I'm considering to apply to GSoC this year, and if I do, I would like to
improve the status of scanning and optical character recognition in KDE; being
more specific:
What I want to achieve
--------------------------------
A few years ago I had to study electronics stuff at my university following
class notes only available in paper. I was annoyed because I couldn't use
ctrl+F with a paper, so I investigated a bit about OCR stuff and I found the
open djvu file format[1].
So I tried to produce a djvu document with KDE and my free operating system;
it was (very difficult|impossible); if recall correctly I did something like
this: I tried to figure out a workflow scanning a couple of pages as 2 jpeg
files, then I tried to join them in a djvu multipage document using shell
commands, and suceeded. However I couldn't find out how to do the OCR part,
iirc I tried a couple of free ocr programs (I didn't tried ocropus; I don't
remember if either that program didn't exist at that moment or I just didn't
know about it) but their output was just the text without the coordinates
where the texts are located, which would be needed to produce a proper text
layer in the djvu document.
So I gave up and rebooted on Windows and I used a propietary software to
produce the document; it worked quite well, I just fed the papers in my
scanning device and produced a multipage document; when done I just clicked a
menu item labelled as something "process the document using OCR" and that's
it. I don't remember very well the name of the software I used, but I'd swear
it was "Document Express"[2].
The result was excellent, and you can download the produced document here:
http://alioth.debian.org/~santa-guest/gsoc2012/apuntes_te.djvu
As you can see, the size of the document is reasonable (only 2.4M) and you can
do ctrlf+F "zener" and read stuff about zener diodes.

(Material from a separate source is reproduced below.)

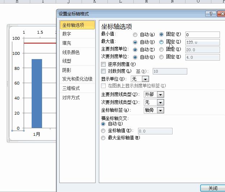Click the 最小值 input field
This screenshot has height=192, width=225.
pos(202,35)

So... to sum up: it was/is easier to produce good djvu documents with
propietary software. I want a KDE'ish program to replace the expensive
"Document Express".
Some technical details
--------------------------------
Currently we have a couple of KDE programs to scan documents: skanlite and
kooka. skanlite is quite simple (doesn't do OCR stuff), uses the modern liksane
library, it's in extragear and works fine. kooka provided more functionality in
the KDE 3 old days than skanlite today (seems it was able to do some basic OCR
stuff), uses its obsolete libkscan library, it's in playground and I don't know
if it works or not because I don't have an scanning device right now, but at
least it builds properly.
So... looks like the tasks to do to achive my goal would be:
1. If needed, extend libksane functionality in order to make it a good
replacement for the old libkscan.
2. Port kooka to the modern libksane.
3. Add ocropus support to kooka (I heard with ocropus you can get the
coordinates of the texts, but I don't know for sure yet)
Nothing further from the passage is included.